Again, assuming that the court is correct and that the jury carries out its duties solely for or on behalf of an agency, we believe that it is an entity that conducts public business and performs a governmental function for a public corporation, i.e., a public authority. If that is so, it is a public body that falls within the coverage of the Open Meetings Law.
Like the Freedom of Information Law, the Open Meetings Law is based on a presumption of openness. Meetings of public bodies must be conducted open to the public, except to the extent that an executive session may be conducted in accordance with §105(1) of the Open Meetings Law. When the jury met, on August 7, 2003, with Mayor Michael Bloomberg, Governor George Pataki, and former Mayor Rudolph Guiliani, therefore, it is our opinion that the meeting should have been open to the public.

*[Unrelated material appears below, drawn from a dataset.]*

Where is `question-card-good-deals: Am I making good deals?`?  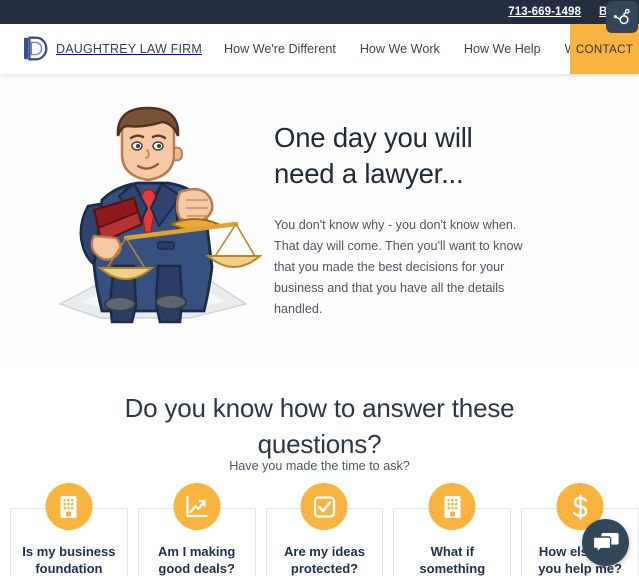 question-card-good-deals: Am I making good deals? is located at coordinates (196, 530).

The court’s further analysis, that those portions of the video recording which reflect inter-agency communications between the Empire State Development Corporation, the Mayor and the Governor which are not statistical or factual information or data would be inconsistent with a finding that the jury’s meetings are subject to the Open Meetings Law. If the press and the public should have been permitted to attend the meeting of the jury (assuming a quorum was present), it is our opinion that there would be no ground for denying access to the videotape recording in its entirety. Further, we disagree that the exchange between the jury and former Mayor Giuliani could properly be characterized as "inter-agency" in nature. In short, Giuliani was not a public officer or employee during that exchange and therefore would not have been an officer or employee of an agency.
In short, if the jury is an "agency" and a "public body", which we believe it to be, meetings of the jury would be governed by all aspects of the Open Meetings Law, including provisions concerning notice, minutes and public access.
Thank you for bringing this decision to our attention.